Ni l’accident de 1979, ni celui de 2011 ne firent de victimes. Celui de Tchernobyl fit (selon le rapport de l’UNSCEAR, p64-65) 43 morts directement attribuables à l’événement et environ 4000 de façon indirecte, sachant que pour ces derniers, l’aspect multifactoriel des maladies est très important. On pourra consulter les rapports suivants pour se faire une idée :
ONU UNSCEAR ,
rapport UNSCEAR,
CiteseerX
Les conclusions des nombreux rapports sont claires (même si elles ne sont pas médiatiquement entendues) : l’accident fut spectaculaire mais le nombre de morts limité.
Et alors qu’
Aalo arrive à sa phase commerciale,
DeepFission (
https://deepfission.com) commence tout juste le travail sur ses petits réacteurs à eau pressurisés… insérés dans des puits de plus d’un km de profondeur.
La société vient de déposer il y a deux mois son projet auprès de la Commissions de régulation nucléaire américaine (la Nuclear Regulatory Commission, NRC) :
DeepFission project.
Le procédé profite de la pression de 160 atm due à la colonne d’eau (plus d’un kilomètre de haut), mais n’a pas besoin des enceintes de pression des installations PWR actuelles.
Même dans le pire des cas (emballement du cœur), une telle installation permet d’éviter toute conséquence pour l’environnement en surface, et s’affranchit de supporter les aléas environnementaux (tsunamis, tornades, et même les tremblements de terre).
Et en pratique, un tel emballement est impossible : un accident de perte de réfrigérant ne peut pas se produire à la suite d’une fuite dans une conduite, car le réacteur n’est pas entouré d’air mais immergé dans de l’eau à haute pression.
Quant au réacteur, relié par câbles pendant son fonctionnement, il peut être récupéré en fin de vie.

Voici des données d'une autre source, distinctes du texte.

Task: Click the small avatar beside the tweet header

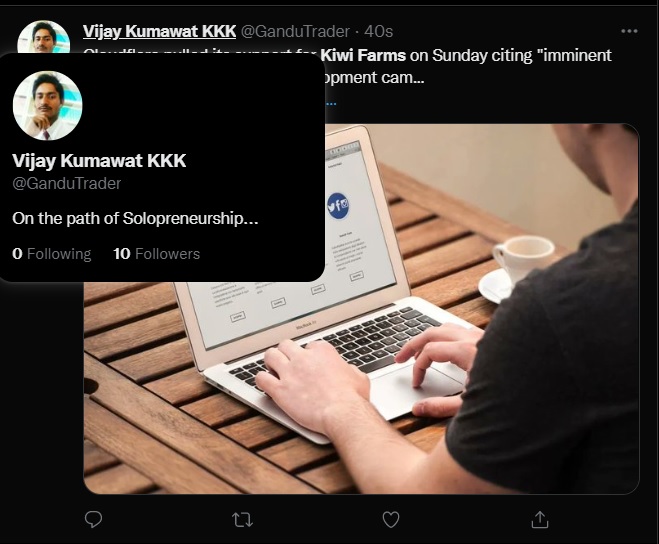Action: click(44, 37)
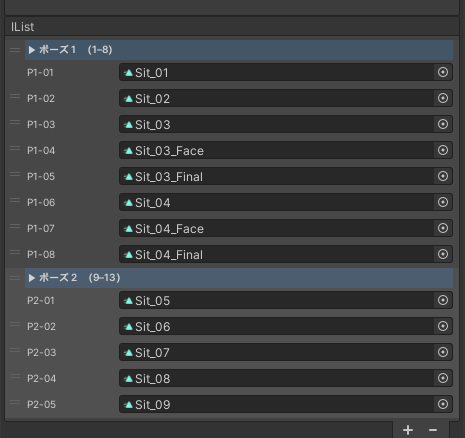Expand the ポーズ1 (1-8) foldout triangle
Image resolution: width=465 pixels, height=438 pixels.
32,50
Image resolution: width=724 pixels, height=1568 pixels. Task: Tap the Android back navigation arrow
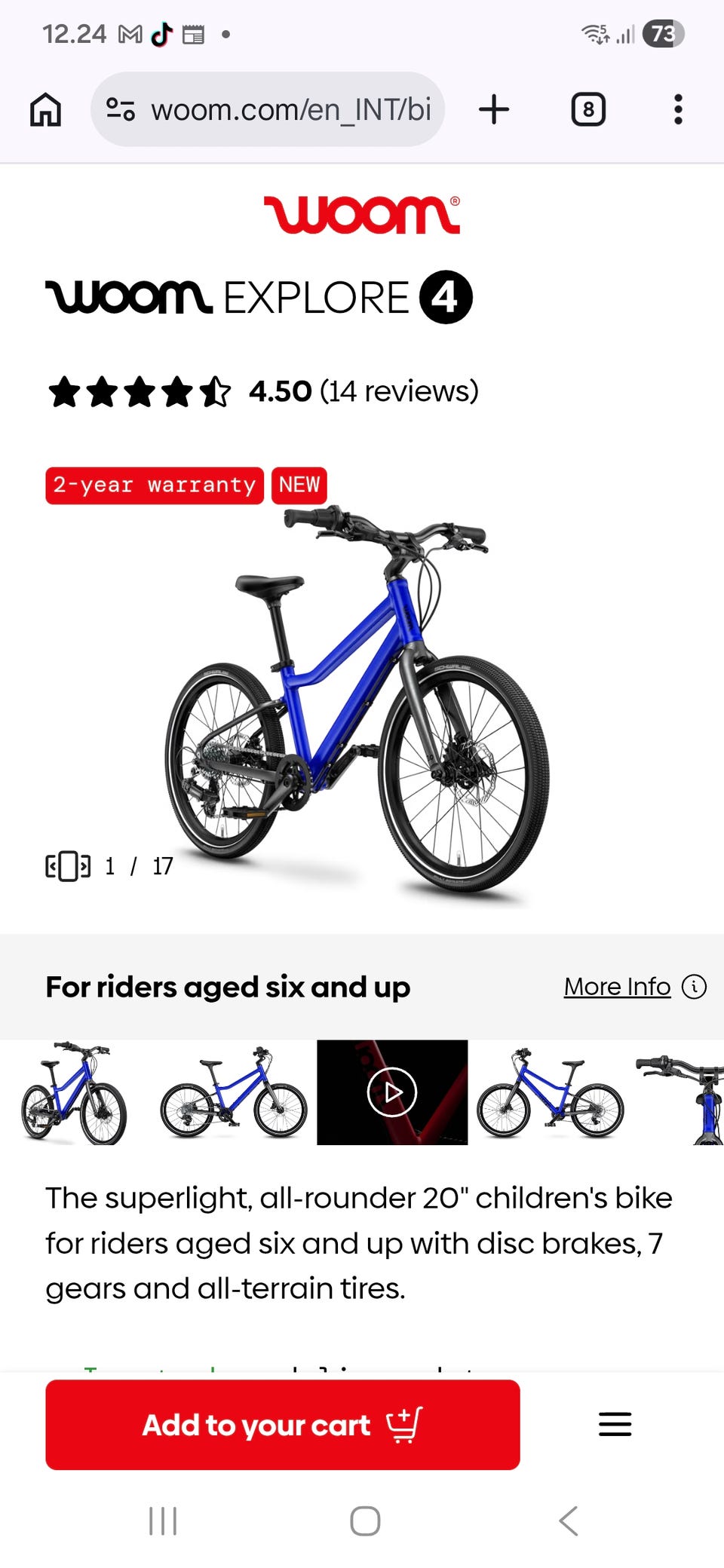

DeepFission espère pouvoir se lancer dans 4 ou 5 ans.
Ces éléments promettent un nouvel âge d’or nucléaire. En tout cas, pour des raisons économiques autant qu’écologiques, on devrait le souhaiter : qu’on soit écolo ou non, le nucléaire est effectivement la solution la plus adaptée, et de loin. Dans ce tableau et compte tenu de son prestigieux passé, espérons que la France tire son épingle du jeu.